Modérateur : Serge DEGALLAIX, Directeur général de la Fondation Prospective et Innovation

Intervenants :

  • Jean-Pierre RAFFARIN, Ancien Premier ministre, Président de la Fondation Prospective et Innovation
  • Tertius ZONGO, Ancien Premier ministre du Burkina Faso, Directeur de la Chaire Sahel de la FERDI
  • Jean-Michel SEVERINO, Président d’Investisseurs et Partenaires, ancien Directeur général l’AFD
  • Emmanuel PINTO MOREIRA, Directeur du Département des Economies Pays, Banque Africaine de Développement

 

On ne sait encore la sévérité du choc du COVID-19 sur l’Afrique mais le choc économique qui la frappe d’ores et déjà et qui va s’amplifier sera dévastateur. Il va atteindre une économie africaine en petite forme.

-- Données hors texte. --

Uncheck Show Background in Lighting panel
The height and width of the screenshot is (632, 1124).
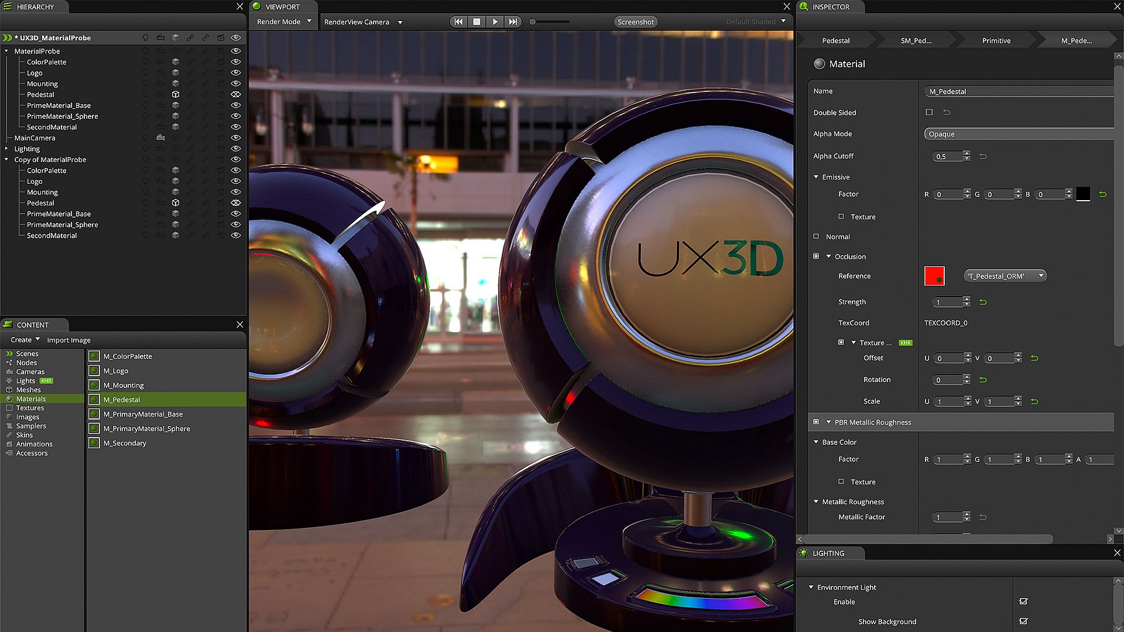(1023, 621)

L’Afrique est trop diverse, trop disparate pour que l’on raisonne en moyenne mais de forts traits communs existent comme la dépendance aux matières premières, aux transferts de fonds des émigrés, un fort dynamisme démographique, un endettement qui a doublé en dix ans, une insuffisance mobilisation des ressources internes…

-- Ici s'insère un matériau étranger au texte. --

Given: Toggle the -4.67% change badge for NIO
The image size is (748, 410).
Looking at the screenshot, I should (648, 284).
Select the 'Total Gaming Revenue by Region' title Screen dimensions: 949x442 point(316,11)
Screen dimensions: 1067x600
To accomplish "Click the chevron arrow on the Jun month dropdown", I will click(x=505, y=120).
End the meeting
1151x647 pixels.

La priorité est naturellement de donner les moyens à l’Afrique de riposter à la vague du coronavirus. Le G20 et les bailleurs de fonds s’y emploient.

Mais, il faut déjà penser à la reconstruction qui suivra. L’Afrique est redevenue ces dernières années un terrain de compétition entre grandes et moins grandes puissances. Cela a permis d’ouvrir le jeu et de stimuler les partenaires mais sans vraiment changer la donne. L’aide occidentale à l’Afrique a baissé ces dernières années et les investissements étrangers ont stagné. Les infrastructures sont insuffisamment financées, leur durée d’exécution s’est allongée, la coordination internationale et l’appropriation par les Africains eux-mêmes demeurent imparfaite.

La nouvelle crise économique offre aux partenaires de l’Afrique une occasion historique de dépasser leurs différences et différends. Ce qui se dessine au G20, avec des Chinois qui acceptent les règles multilatérales pour le moratoire et le rééchelonnement des dettes, est un bon signe.

Il faut aller plus loin et privilégier une même approche pour un programme de redressement de l’Afrique. Sous la direction des Africains, partager des analyses, des priorités, des plans d’action pour que la conjugaison des aides soit la plus optimale possible.